# Nitrocut



## N_I_C_K (May 14, 2010)

My friend saw a pre-workout product called Nitrocut that got his attention. He has heard from someone that it's great but is worried about what's in it. He said he heard it was mixed with like HGH. Is it okay for him to take? He's a 16 year old.

Also if it is okay to take, is it a good product?


----------



## Tommy89 (May 19, 2010)

One of my friends is also taking nitrocut and he is kind of happy with the results. I checked out their site and it looks like NO booster and it says it produces HGH in the body. If your friend is 16 he shouldn't be taking it, says you have to be 18 to take it. I am looking to try it myself.


----------



## Built (May 19, 2010)

There is no oral supplement that will raise your HGH high enough or long enough to do anything. 

Save your money and learn how to diet. Seriously.


----------



## ca_iron (May 19, 2010)

There is nothing special about this product, typical to what is in the market and nothing but Arginine and Arginine derivatives.

There are good products out there that are cheaper, or you friend can just buy Arginine AKG or similar by bulk as well. If he is looking for a mix that has NO properties, there are also some great pre workout mixed out there


----------



## N_I_C_K (May 20, 2010)

Built said:


> There is no oral supplement that will raise your HGH high enough or long enough to do anything.
> 
> Save your money and learn how to diet. Seriously.



I'm not buying it or anything, my friend told asked me about it and I've ever heard of it so I asked about it on here. But he's already ripped and rich so I don't know why he wants it......


----------



## Saney (May 20, 2010)

Nitrocut is the best product ever. I lost 100lbs from it so far and it's nothing short of amazing. I'm still 500lbs over weight, but i'll be there in no time with NITROCUT!!


----------



## N_I_C_K (May 20, 2010)

Saney said:


> Nitrocut is the best product ever. I lost 100lbs from it so far and it's nothing short of amazing. I'm still 500lbs over weight, but i'll be there in no time with NITROCUT!!



Now this guy is good with the jokes! Let me tell ya.


----------



## ca_iron (May 25, 2010)

Saney said:


> Nitrocut is the best product ever. I lost 100lbs from it so far and it's nothing short of amazing. I'm still 500lbs over weight, but i'll be there in no time with NITROCUT!!


 
LOL .. 

I don't mind Nitric Oxide (AAKG/Arginine) type products, but what I hate is the claims behind them which drives me insane.

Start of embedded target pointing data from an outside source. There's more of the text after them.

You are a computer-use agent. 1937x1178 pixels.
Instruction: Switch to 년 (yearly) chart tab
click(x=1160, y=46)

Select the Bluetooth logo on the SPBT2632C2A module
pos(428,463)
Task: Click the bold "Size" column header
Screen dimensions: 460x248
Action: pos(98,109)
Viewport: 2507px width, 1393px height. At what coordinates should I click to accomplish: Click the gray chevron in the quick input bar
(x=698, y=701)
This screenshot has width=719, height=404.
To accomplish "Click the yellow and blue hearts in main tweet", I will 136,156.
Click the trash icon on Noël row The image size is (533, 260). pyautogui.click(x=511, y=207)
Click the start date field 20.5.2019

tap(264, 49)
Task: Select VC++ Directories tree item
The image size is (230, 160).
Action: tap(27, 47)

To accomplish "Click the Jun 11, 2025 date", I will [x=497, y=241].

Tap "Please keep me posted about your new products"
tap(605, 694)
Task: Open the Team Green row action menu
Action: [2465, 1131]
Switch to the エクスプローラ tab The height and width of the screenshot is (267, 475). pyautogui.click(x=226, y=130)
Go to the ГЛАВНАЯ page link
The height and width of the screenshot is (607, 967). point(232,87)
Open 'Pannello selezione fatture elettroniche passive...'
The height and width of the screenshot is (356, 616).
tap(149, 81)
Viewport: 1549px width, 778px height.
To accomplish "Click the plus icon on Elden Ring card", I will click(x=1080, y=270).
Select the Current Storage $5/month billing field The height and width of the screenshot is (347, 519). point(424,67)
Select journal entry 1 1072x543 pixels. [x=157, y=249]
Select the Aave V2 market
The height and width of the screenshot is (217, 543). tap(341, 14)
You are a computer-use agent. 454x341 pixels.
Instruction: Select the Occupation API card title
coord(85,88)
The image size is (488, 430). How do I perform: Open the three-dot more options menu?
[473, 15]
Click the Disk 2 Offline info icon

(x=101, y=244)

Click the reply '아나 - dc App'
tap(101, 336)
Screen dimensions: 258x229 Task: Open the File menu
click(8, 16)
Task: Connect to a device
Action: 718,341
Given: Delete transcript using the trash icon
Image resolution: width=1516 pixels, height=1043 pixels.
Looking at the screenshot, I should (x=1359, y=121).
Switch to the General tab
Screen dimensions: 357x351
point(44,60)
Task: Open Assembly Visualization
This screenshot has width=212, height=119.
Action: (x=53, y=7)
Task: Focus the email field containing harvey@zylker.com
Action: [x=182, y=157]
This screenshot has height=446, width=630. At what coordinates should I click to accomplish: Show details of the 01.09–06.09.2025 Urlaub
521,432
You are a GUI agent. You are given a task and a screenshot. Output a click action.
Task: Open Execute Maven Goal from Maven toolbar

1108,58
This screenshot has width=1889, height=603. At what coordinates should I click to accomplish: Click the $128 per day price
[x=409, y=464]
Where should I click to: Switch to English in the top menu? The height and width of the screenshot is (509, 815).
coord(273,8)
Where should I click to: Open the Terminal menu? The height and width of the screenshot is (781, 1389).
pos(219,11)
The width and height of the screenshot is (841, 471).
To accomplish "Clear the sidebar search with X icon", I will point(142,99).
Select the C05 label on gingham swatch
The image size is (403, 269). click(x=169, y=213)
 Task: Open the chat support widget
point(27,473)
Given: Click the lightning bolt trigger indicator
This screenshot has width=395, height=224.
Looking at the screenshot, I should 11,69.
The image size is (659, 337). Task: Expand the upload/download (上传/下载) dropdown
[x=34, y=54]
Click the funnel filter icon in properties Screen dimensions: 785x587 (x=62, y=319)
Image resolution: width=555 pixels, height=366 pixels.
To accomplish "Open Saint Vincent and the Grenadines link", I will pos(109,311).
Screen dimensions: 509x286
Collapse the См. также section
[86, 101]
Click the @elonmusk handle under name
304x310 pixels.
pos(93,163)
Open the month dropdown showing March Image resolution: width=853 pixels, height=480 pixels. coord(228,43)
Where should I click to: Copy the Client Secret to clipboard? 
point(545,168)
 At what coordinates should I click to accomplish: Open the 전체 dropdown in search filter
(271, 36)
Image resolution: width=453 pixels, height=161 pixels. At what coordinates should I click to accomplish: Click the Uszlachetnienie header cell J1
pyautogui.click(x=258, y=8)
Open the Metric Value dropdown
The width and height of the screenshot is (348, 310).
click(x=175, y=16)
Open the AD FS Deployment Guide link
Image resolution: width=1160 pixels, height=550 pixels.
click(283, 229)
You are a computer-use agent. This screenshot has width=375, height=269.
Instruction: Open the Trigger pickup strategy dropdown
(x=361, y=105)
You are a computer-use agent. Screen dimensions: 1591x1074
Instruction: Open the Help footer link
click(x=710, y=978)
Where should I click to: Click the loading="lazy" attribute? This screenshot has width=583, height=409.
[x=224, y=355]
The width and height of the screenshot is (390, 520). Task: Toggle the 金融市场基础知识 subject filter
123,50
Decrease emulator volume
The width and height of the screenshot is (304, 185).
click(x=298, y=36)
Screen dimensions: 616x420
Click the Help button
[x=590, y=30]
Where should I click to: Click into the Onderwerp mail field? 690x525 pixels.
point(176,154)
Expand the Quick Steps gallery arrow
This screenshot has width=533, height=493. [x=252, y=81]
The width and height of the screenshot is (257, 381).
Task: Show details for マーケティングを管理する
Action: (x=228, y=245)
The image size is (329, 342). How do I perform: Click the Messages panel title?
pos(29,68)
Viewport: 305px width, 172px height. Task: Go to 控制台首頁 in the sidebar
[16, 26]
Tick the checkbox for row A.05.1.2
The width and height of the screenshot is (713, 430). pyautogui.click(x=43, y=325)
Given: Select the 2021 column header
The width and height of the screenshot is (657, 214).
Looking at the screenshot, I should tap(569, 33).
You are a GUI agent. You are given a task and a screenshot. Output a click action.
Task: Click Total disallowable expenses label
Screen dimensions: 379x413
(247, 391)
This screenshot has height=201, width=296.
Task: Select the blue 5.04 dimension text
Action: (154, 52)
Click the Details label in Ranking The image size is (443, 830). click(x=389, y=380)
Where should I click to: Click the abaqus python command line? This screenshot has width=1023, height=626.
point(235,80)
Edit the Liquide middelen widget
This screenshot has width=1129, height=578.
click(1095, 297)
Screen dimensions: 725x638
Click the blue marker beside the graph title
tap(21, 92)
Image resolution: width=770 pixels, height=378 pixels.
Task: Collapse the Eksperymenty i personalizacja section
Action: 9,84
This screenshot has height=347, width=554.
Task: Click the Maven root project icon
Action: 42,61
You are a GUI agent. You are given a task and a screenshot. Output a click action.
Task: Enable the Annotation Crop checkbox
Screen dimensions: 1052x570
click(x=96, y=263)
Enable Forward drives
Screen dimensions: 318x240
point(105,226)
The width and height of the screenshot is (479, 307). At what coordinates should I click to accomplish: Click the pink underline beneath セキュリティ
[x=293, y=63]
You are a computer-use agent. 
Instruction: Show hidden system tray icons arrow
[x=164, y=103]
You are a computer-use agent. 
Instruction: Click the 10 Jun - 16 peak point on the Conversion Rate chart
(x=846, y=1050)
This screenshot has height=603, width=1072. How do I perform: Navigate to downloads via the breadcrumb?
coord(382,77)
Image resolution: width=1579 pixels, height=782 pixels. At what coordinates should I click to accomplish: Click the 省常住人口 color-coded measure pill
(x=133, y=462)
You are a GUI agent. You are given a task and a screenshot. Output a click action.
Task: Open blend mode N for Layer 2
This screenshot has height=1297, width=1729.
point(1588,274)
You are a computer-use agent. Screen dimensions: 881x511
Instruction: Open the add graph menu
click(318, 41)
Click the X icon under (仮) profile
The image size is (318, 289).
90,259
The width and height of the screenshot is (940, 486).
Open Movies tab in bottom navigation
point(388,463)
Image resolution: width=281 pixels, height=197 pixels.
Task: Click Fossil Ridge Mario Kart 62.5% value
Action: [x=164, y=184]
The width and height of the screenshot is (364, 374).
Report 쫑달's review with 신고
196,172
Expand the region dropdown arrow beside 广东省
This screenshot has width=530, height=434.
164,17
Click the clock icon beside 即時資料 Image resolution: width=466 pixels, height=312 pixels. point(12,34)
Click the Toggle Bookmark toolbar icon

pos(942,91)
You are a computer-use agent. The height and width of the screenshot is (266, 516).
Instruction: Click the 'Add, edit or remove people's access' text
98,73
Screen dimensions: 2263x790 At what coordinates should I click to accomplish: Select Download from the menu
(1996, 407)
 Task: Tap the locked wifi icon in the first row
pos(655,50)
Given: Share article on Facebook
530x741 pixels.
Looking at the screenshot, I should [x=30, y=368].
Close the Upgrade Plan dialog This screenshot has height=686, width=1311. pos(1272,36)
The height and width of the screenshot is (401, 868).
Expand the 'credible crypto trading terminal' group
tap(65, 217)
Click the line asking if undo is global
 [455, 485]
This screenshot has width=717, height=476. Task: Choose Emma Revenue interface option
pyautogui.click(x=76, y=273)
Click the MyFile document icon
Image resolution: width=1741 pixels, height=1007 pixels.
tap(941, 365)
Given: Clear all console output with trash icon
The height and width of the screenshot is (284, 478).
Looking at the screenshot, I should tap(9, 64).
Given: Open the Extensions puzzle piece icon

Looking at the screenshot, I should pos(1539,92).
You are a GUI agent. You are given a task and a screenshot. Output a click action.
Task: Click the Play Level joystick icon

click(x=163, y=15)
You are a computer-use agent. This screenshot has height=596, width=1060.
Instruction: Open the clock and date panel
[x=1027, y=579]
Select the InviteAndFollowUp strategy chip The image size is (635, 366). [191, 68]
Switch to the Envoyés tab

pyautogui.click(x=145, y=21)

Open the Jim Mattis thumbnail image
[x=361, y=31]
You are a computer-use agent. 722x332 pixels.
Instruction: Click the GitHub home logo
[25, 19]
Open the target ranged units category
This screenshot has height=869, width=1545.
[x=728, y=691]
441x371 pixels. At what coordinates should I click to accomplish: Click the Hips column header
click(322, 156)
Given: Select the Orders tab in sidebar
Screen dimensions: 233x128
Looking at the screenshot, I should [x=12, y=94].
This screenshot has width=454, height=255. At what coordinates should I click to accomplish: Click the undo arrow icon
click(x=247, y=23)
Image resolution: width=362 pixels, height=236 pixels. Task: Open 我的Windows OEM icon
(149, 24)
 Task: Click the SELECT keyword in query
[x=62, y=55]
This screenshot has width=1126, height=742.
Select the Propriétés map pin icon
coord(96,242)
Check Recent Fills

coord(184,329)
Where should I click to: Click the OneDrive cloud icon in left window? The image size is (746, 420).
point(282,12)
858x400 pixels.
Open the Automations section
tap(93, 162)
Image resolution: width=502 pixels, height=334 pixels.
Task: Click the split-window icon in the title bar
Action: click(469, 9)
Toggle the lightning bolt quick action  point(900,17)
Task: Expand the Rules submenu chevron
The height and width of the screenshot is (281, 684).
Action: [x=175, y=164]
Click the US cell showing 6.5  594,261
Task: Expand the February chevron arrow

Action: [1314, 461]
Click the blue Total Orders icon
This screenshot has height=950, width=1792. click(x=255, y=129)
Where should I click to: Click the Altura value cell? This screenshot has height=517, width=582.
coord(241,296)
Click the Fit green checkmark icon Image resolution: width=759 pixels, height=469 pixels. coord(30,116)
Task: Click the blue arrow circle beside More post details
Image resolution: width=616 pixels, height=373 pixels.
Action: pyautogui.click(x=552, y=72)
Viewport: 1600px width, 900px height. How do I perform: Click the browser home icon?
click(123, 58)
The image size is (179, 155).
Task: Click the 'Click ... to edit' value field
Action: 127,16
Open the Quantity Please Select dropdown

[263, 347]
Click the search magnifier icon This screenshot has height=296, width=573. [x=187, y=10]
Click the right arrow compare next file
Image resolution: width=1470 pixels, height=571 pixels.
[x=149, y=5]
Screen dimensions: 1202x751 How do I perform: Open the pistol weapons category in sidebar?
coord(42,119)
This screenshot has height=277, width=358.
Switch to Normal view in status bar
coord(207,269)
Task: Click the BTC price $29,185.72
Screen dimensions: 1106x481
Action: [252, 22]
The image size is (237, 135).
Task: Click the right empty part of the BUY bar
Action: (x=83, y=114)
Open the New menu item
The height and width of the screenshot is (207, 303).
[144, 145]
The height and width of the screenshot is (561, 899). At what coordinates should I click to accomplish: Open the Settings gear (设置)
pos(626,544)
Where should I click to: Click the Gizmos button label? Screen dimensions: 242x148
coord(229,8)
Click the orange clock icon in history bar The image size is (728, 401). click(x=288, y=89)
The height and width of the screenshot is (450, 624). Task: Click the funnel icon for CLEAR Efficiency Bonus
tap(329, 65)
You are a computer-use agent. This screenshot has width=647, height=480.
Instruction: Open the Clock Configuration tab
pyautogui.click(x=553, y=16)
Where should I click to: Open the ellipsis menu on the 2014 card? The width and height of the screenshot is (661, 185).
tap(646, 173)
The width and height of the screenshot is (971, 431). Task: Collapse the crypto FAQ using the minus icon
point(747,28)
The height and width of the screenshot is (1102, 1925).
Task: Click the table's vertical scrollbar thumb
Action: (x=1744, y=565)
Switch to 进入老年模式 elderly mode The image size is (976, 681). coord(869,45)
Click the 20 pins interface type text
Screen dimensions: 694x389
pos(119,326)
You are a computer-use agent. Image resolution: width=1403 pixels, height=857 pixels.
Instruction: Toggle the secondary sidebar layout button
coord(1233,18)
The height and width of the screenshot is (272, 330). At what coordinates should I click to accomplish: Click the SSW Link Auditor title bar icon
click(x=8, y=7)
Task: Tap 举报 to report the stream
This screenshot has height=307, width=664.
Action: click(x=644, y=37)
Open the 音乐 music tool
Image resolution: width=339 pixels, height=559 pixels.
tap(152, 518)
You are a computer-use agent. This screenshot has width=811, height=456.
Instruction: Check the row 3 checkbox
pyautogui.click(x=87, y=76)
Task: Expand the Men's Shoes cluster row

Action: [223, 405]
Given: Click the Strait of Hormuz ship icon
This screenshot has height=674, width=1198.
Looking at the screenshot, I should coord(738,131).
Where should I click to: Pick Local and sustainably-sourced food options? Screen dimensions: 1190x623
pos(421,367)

Not to mention the price tag behind them when from a production cost we are talking about $2-$5 per bottle including the label price. It is not just Nitrocuts, but also ForceFactor and all those companies that want to cash in the hype. Not to mention the money spent on getting all those endorsements.
These companies will thrive and survive and make money because there will always be people who are still new into this supplement world and get sucked into this. 

I think Nitorcuts are pretty creative, and might have a good strategy overall and probably targeting newbies but not mature audience who have seen hype and fads come and go within the industry


----------



## jongrillon (Jan 20, 2011)

I've been taking Nitrocut now for 2 months and i already feel and see  the difference in appearance and power. I've been able to work out  longer and gain strength faster than any other supplements I've taken at  GNC. I've thrashed all the other ones i used to use just because it really works. Another thing is that i haven't worked out for a whole year and i just started 2 months ago while taking Nitrocut and i went from benching 115 to 205lbs. I dont do like intense work outs either just because i work all day so the only time for me to work out is at night in my garage for 30 minutes every other night and i'm a smaller guy at 5'4 145 pounds.. Nitrocut is not all hype it really works.


----------